Task requirements:
Continue the passage about the medieval psalter from the point where it stops, before the data that follows.

Passage:
######
Each part was created at a different place in time. The first part was probably written in late 14th century, while second and third were written in the 15th century. One date given for the year that the work on the Psalter begun is 1398; another – 1370s. In these parts, influences of the Czech language are visible, as probably the psalter was patterned after a similar Czech publication.

The book has a format of 34,5 × 24,5 cm and a weight of about 4 kilograms. The material used was parchment.

==Significance==
It is the oldest surviving translation of the Books of Psalms into the Polish language. The translation from Latin into Polish, however, is considered very poor. The psalter is also the oldest Polish language cultural artifact (zabytek) surviving to modern day in intact form.
######
Collected material:
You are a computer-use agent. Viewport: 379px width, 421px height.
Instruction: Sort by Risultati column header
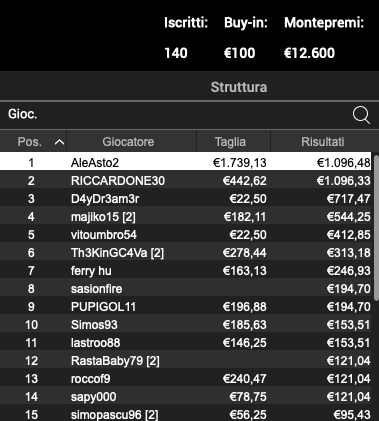coord(322,142)

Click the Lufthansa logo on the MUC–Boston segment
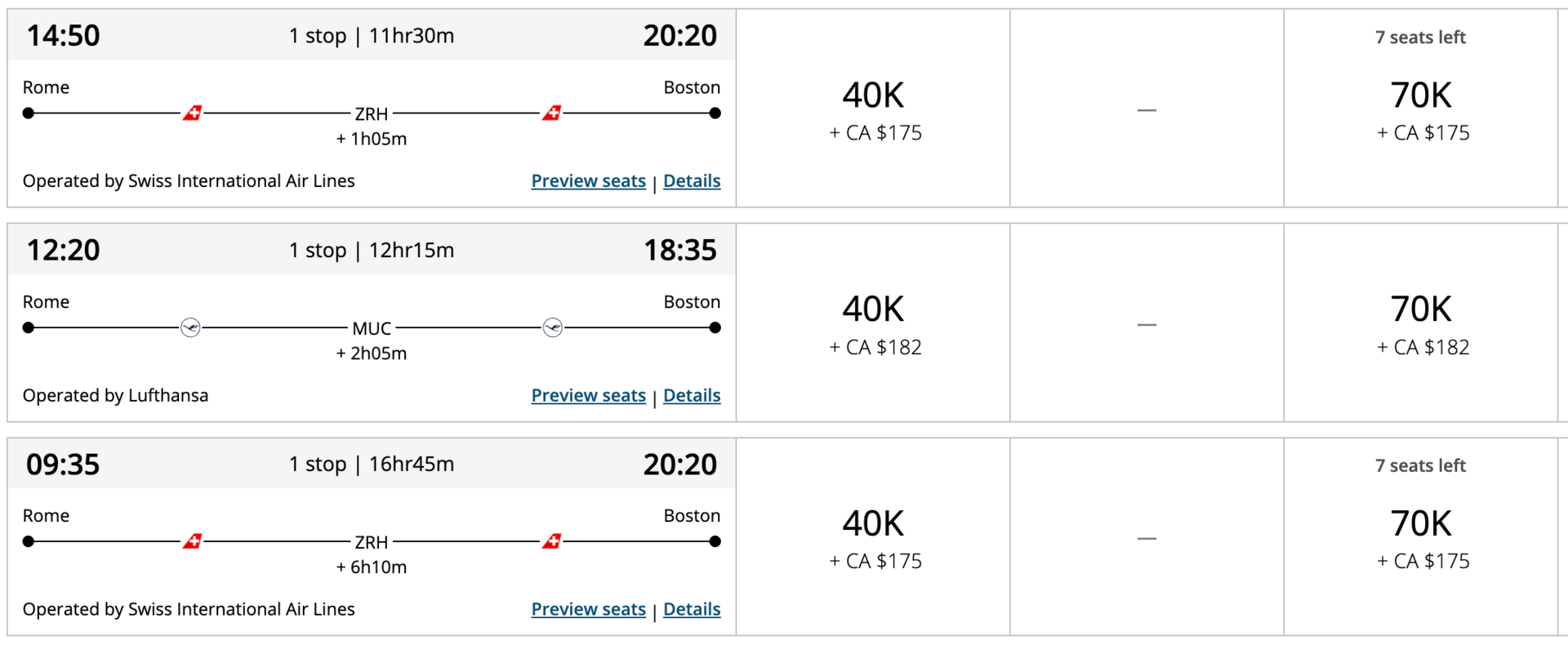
######
Written answer:
==See also==
- Bible translations into Polish
- Millennium Bible
- Bible translations into Slavic languages

== Sources ==
- Grzebiennik, Małgorzata (2003). "Psałterz Floriański"
- Kaleta, Marta (2013). "Psałterz floriański: najstarszy polski przekład Biblii?"
- Ożóg, Krzysztof (2013). "The Intellectual Circles in Cracow at the Turn of the Fourteenth and Fifteenth Centuries and the Issue of the Creation of the Sankt Florian Psalter"
- Sekściński, Adam (2005). "Przekłady polskie – Psałterz floriański"
- Tchórzewska-Kabata, Halina (2003). "Nad złoto droższe: Skarby Biblioteki Narodowej"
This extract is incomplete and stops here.